> PROBLEM DESCRIPTION
Render the rows below as a JSON list of strings, one string per line, leaving out blank lines.

— START OF DATA PROVIDED —

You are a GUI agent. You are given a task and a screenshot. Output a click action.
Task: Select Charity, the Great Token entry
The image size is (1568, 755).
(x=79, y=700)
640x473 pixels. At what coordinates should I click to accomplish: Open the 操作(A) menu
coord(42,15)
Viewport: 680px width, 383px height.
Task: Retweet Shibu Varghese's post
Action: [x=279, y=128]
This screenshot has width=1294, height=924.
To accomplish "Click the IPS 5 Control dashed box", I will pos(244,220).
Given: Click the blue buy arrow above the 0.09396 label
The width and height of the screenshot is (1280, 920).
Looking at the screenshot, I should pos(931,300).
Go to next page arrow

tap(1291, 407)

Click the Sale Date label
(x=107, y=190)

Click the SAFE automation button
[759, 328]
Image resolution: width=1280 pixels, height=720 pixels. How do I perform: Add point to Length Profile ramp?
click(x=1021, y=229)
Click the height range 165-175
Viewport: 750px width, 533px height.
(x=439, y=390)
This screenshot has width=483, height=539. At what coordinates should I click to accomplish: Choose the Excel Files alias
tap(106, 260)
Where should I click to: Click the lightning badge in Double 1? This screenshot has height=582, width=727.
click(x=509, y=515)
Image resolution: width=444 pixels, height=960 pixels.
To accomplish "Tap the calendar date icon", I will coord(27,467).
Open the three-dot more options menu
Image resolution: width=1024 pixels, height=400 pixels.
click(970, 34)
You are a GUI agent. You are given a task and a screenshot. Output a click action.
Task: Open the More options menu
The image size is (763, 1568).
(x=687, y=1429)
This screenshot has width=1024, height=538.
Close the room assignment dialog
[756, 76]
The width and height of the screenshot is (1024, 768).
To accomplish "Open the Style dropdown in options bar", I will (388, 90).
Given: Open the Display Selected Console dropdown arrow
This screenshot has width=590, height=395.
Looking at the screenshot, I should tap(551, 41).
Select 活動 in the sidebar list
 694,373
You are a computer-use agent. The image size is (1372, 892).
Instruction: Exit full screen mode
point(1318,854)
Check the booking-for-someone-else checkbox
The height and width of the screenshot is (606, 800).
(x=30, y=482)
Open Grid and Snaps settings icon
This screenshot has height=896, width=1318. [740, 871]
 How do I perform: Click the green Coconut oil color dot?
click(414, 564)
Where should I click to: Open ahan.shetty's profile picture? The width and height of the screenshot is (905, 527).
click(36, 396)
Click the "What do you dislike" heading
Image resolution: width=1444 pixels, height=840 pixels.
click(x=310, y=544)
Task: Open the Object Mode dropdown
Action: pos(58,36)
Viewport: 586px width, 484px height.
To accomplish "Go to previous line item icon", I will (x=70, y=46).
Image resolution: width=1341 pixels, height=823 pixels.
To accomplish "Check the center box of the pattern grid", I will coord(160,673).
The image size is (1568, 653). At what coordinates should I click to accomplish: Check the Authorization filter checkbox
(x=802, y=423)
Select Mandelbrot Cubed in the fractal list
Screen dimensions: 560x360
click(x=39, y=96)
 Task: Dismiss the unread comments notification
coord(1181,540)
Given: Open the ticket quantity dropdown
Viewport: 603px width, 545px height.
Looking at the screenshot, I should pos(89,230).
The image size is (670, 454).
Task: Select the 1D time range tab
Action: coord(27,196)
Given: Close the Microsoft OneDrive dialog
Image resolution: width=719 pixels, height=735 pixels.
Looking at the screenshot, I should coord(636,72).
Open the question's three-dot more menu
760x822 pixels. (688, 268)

— END OF DATA PROVIDED —

> RESPONSE BELOW
[
  "You are a GUI agent. You are given a task and a screenshot. Output a click action.",
  "Task: Select Charity, the Great Token entry",
  "The image size is (1568, 755).",
  "(x=79, y=700)",
  "640x473 pixels. At what coordinates should I click to accomplish: Open the 操作(A) menu",
  "coord(42,15)",
  "Viewport: 680px width, 383px height.",
  "Task: Retweet Shibu Varghese's post",
  "Action: [x=279, y=128]",
  "This screenshot has width=1294, height=924.",
  "To accomplish \"Click the IPS 5 Control dashed box\", I will pos(244,220).",
  "Given: Click the blue buy arrow above the 0.09396 label",
  "The width and height of the screenshot is (1280, 920).",
  "Looking at the screenshot, I should pos(931,300).",
  "Go to next page arrow",
  "tap(1291, 407)",
  "Click the Sale Date label",
  "(x=107, y=190)",
  "Click the SAFE automation button",
  "[759, 328]",
  "Image resolution: width=1280 pixels, height=720 pixels. How do I perform: Add point to Length Profile ramp?",
  "click(x=1021, y=229)",
  "Click the height range 165-175",
  "Viewport: 750px width, 533px height.",
  "(x=439, y=390)",
  "This screenshot has width=483, height=539. At what coordinates should I click to accomplish: Choose the Excel Files alias",
  "tap(106, 260)",
  "Where should I click to: Click the lightning badge in Double 1? This screenshot has height=582, width=727.",
  "click(x=509, y=515)",
  "Image resolution: width=444 pixels, height=960 pixels.",
  "To accomplish \"Tap the calendar date icon\", I will coord(27,467).",
  "Open the three-dot more options menu",
  "Image resolution: width=1024 pixels, height=400 pixels.",
  "click(970, 34)",
  "You are a GUI agent. You are given a task and a screenshot. Output a click action.",
  "Task: Open the More options menu",
  "The image size is (763, 1568).",
  "(x=687, y=1429)",
  "This screenshot has width=1024, height=538.",
  "Close the room assignment dialog",
  "[756, 76]",
  "The width and height of the screenshot is (1024, 768).",
  "To accomplish \"Open the Style dropdown in options bar\", I will (388, 90).",
  "Given: Open the Display Selected Console dropdown arrow",
  "This screenshot has width=590, height=395.",
  "Looking at the screenshot, I should tap(551, 41).",
  "Select 活動 in the sidebar list",
  " 694,373",
  "You are a computer-use agent. The image size is (1372, 892).",
  "Instruction: Exit full screen mode",
  "point(1318,854)",
  "Check the booking-for-someone-else checkbox",
  "The height and width of the screenshot is (606, 800).",
  "(x=30, y=482)",
  "Open Grid and Snaps settings icon",
  "This screenshot has height=896, width=1318. [740, 871]",
  " How do I perform: Click the green Coconut oil color dot?",
  "click(414, 564)",
  "Where should I click to: Open ahan.shetty's profile picture? The width and height of the screenshot is (905, 527).",
  "click(36, 396)",
  "Click the \"What do you dislike\" heading",
  "Image resolution: width=1444 pixels, height=840 pixels.",
  "click(x=310, y=544)",
  "Task: Open the Object Mode dropdown",
  "Action: pos(58,36)",
  "Viewport: 586px width, 484px height.",
  "To accomplish \"Go to previous line item icon\", I will (x=70, y=46).",
  "Image resolution: width=1341 pixels, height=823 pixels.",
  "To accomplish \"Check the center box of the pattern grid\", I will coord(160,673).",
  "The image size is (1568, 653). At what coordinates should I click to accomplish: Check the Authorization filter checkbox",
  "(x=802, y=423)",
  "Select Mandelbrot Cubed in the fractal list",
  "Screen dimensions: 560x360",
  "click(x=39, y=96)",
  " Task: Dismiss the unread comments notification",
  "coord(1181,540)",
  "Given: Open the ticket quantity dropdown",
  "Viewport: 603px width, 545px height.",
  "Looking at the screenshot, I should pos(89,230).",
  "The image size is (670, 454).",
  "Task: Select the 1D time range tab",
  "Action: coord(27,196)",
  "Given: Close the Microsoft OneDrive dialog",
  "Image resolution: width=719 pixels, height=735 pixels.",
  "Looking at the screenshot, I should coord(636,72).",
  "Open the question's three-dot more menu",
  "760x822 pixels. (688, 268)"
]